Hominins with morphology similar to present-day humans appear in the fossil record across Eurasia between 40,000 and 50,000 y ago. The genetic relationships between these early modern humans and present-day human populations have not been established. We have extracted DNA from a 40,000-y-old anatomically modern human from Tianyuan Cave outside Beijing, China. Using a highly scalable hybridization enrichment strategy, we determined the DNA sequences of the mitochondrial genome, the entire nonrepetitive portion of chromosome 21 (∼30 Mbp), and over 3,000 polymorphic sites across the nuclear genome of this individual. The nuclear DNA sequences determined from this early modern human reveal that the Tianyuan individual derived from a population that was ancestral to many present-day Asians and Native Americans but postdated the divergence of Asians from Europeans. They also show that this individual carried proportions of DNA variants derived from archaic humans similar to present-day people in mainland Asia.

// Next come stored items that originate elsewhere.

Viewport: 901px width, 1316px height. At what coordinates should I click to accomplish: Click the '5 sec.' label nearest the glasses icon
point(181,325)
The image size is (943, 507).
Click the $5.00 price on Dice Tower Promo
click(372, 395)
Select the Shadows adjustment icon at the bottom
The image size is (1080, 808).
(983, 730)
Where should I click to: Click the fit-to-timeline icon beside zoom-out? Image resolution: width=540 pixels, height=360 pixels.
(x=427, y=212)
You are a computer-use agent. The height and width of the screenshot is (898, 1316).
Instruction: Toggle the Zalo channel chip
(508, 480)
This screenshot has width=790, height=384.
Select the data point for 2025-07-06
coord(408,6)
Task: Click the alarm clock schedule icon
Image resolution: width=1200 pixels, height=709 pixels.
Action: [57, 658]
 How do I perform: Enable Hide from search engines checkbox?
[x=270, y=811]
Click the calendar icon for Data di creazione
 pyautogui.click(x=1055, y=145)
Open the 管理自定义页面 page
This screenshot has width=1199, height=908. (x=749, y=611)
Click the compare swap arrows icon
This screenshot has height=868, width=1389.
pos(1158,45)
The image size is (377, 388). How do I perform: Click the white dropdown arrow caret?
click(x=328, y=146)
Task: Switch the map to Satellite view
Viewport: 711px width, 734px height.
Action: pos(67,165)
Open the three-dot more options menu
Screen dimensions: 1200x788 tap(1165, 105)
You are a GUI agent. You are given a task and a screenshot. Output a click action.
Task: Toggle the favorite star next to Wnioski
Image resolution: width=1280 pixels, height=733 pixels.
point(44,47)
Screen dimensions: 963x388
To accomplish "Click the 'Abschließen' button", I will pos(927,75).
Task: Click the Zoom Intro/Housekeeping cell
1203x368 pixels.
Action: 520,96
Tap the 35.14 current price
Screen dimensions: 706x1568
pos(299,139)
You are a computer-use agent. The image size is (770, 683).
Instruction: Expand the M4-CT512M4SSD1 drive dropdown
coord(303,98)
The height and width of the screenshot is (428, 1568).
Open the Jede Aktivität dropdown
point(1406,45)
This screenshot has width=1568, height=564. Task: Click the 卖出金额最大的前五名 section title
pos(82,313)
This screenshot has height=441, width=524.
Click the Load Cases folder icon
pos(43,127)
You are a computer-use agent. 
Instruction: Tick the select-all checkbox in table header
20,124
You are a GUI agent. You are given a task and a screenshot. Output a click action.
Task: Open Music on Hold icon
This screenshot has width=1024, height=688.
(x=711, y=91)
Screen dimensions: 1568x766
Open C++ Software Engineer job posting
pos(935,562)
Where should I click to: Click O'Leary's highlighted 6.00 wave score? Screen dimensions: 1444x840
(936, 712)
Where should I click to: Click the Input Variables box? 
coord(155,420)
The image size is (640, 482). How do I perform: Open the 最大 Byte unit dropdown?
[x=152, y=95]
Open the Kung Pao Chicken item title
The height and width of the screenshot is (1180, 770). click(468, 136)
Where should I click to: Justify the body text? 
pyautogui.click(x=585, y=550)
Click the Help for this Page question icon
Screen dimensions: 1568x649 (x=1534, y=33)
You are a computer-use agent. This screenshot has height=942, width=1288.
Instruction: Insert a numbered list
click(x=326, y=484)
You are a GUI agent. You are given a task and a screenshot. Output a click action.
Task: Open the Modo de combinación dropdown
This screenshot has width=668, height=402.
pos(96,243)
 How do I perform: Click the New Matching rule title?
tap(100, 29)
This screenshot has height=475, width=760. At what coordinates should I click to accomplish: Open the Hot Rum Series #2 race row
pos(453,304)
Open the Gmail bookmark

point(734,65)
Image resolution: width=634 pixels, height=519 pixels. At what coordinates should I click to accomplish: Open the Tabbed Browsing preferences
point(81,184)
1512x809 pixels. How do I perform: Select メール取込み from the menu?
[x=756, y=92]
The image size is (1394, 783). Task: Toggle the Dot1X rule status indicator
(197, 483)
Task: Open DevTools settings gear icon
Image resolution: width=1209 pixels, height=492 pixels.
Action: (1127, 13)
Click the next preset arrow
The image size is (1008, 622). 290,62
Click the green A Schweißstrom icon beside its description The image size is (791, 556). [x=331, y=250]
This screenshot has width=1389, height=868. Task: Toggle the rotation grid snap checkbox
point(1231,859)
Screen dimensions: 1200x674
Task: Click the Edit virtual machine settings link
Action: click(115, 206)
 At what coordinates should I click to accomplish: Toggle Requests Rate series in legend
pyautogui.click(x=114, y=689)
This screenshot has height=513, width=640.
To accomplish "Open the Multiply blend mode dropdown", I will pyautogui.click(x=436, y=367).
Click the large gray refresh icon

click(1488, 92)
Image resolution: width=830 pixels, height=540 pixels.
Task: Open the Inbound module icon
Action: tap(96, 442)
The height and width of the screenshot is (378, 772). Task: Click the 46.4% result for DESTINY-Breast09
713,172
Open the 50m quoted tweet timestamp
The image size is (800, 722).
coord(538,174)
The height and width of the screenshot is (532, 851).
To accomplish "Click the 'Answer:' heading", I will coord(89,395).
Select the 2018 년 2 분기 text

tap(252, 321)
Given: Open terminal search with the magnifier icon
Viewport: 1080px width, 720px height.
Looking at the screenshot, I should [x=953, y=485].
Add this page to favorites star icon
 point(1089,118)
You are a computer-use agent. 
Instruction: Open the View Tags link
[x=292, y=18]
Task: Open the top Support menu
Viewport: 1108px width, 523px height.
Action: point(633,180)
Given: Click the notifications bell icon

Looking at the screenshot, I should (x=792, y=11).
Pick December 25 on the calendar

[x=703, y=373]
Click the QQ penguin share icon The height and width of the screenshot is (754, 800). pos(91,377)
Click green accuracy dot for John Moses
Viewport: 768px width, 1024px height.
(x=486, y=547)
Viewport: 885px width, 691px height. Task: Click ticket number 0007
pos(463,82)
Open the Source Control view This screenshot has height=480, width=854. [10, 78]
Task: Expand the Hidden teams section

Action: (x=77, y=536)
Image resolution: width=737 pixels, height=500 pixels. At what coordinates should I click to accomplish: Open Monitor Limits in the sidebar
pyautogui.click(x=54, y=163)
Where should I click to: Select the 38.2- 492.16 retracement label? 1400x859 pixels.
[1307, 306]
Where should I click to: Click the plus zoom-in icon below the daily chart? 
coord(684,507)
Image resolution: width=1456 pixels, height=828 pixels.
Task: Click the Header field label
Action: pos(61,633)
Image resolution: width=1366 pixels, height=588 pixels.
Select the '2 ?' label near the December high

To begin to explore the genetic relationships of early modern humans with present-day humans, we have analyzed a partial human skeleton that was unearthed in 2003, along with abundant late Pleistocene faunal remains, in the Tianyuan Cave near the Zhoukoudian site in northern China, about 50 km southwest of Beijing. The skeleton was radiocarbon-dated to 34,430 ± 510 y before present (BP) (uncalibrated), which corresponds to ∼40,000 calendar years BP (2). A morphological analysis of the skeleton (3) confirms initial assessments (4) that this individual is a modern human, but suggests that it carries some archaic traits that could indicate gene flow from earlier hominin forms. The Tianyuan skeleton is thus one of a small number of early modern humans more than 30,000 y old discovered across Eurasia (2) and an even smaller number known from East Asia (5).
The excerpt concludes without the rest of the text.